J'ai décidé, autant qu'il est en moi, d'être en bonne santé. "Quoi, dira quelqu'un, que voilà une étrange résolution ! Que faites-vous des invasions microbiennes, des épidémies virales et autres infections imprévisibles et catastrophiques ? Sans parler des désordres internes que ni la conscience ni la volonté ne sauraient connaître ou réguler. De quelle outrecuidance ce projet ridicule autant que vain ?". Tout cela est vrai, mais il n'empêche. On ne peut ni prévoir ni éviter les maladies, mais rien ne nous oblige à les cultiver, caresser, entretenir par quelque complaisance suspecte, où, à la peine se mêle je ne sais quelle obscure jouissance, comme on voit chez certains aînés qui interminablement étalent leurs misères, comparant, décrivant, luttant d'arrache-pied à qui souffre le plus, tirant de la douleur même quelque mérite exceptionnel, quelque signe d'excellence. "Je souffre donc je suis" - ce qui fait que la banalité d'une heureuse santé est pour certains la chose la moins enviable qui soit. Nous prétendons aimer le bonheur, mais est-il chose moins désirable, moins excitante, plus terne et ennuyeuse qu'une douce existence sans heurts et malheurs ? "L'homme désire l'enfer" disait Lacan - ce qui ne veut pas dire qu'il le veuille, il le désire comme état de panique, d'horreur et de démesure où toutes les pulsions, enfin, auraient quelque chance de se libérer et d'ensauvager le monde. Mais il ne le veut pas, par quelque reste de bon sens, sachant d'expérience qu'il n'est pire désolation que le chaos. Reste que les actualités nous présentent tous les jours ce qu'est l'enfer, dans ces pays ravagés par le fanatisme, la haine et la sottise.

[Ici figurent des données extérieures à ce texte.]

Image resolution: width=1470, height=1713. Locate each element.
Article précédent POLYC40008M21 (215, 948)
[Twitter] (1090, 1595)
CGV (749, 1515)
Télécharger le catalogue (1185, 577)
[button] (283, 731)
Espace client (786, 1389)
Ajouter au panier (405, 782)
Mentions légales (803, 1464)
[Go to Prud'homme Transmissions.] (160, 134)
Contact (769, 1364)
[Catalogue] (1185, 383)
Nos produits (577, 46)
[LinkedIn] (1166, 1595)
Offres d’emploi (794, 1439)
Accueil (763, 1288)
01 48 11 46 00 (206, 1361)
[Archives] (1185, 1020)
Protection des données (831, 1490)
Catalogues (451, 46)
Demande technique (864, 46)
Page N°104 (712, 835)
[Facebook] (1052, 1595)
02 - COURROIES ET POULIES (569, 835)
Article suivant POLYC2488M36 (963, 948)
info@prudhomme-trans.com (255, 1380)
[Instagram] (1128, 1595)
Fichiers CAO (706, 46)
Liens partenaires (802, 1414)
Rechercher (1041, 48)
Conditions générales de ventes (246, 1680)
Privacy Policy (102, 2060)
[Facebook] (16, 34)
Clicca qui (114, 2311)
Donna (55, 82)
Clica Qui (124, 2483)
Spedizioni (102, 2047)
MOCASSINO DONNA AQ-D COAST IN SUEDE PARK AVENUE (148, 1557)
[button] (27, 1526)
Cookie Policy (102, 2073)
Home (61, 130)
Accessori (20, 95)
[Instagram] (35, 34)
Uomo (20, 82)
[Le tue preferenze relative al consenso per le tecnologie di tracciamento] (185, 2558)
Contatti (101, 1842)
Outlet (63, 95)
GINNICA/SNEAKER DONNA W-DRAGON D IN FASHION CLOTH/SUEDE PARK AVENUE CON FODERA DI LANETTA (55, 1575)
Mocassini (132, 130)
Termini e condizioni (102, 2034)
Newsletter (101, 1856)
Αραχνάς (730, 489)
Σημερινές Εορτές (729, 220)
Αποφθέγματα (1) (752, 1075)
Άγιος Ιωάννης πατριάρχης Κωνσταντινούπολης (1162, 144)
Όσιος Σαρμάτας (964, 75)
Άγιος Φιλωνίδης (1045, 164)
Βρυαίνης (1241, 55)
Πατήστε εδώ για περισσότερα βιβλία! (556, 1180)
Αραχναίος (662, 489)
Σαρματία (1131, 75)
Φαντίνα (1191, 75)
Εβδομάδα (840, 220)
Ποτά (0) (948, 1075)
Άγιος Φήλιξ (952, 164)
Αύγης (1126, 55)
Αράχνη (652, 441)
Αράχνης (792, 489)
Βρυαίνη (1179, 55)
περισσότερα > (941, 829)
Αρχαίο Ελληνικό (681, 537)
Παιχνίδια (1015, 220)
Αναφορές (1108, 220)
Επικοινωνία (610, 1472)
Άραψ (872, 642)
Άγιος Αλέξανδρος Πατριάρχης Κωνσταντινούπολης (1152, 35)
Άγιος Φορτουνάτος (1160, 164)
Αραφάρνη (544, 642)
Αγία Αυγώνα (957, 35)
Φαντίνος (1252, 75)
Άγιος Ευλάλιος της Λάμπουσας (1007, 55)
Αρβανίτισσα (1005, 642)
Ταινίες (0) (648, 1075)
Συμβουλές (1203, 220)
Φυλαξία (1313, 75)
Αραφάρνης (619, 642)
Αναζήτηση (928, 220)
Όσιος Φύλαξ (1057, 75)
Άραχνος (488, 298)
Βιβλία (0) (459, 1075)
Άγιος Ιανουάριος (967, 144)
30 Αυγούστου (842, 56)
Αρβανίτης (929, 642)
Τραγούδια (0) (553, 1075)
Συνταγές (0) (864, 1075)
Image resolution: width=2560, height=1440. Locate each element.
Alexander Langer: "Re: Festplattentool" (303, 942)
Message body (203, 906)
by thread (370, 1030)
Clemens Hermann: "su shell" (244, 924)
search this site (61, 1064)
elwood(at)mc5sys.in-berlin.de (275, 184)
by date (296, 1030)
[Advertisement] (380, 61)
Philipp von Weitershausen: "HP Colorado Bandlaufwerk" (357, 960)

Bref, nous prétendons chercher le bonheur et nous réjouissons de ce qu'il est impossible, préférant nos petits maux et nos petites folies à l'ennui aseptisé. Mais la santé, qui ne désire la santé, l'acquérir si elle manque, la conserver si elle est présente ? Mais je vois que le jeune homme, jouissant de toutes ses facultés, la considère comme allant de soi, et s'imagine volontiers qu'elle est un droit, un bien inaliénable, et le voilà qui se jette dans tous les excès, malmenant son corps, le pliant à toutes les excentricités, gaspillant ce précieux capital par ignorance ou forfanterie. Après la quarantaine il en paiera le prix, et souvent le prix fort. Dès lors la santé devient un bien inestimable, d'autant plus précieux qu'il l'a perdu.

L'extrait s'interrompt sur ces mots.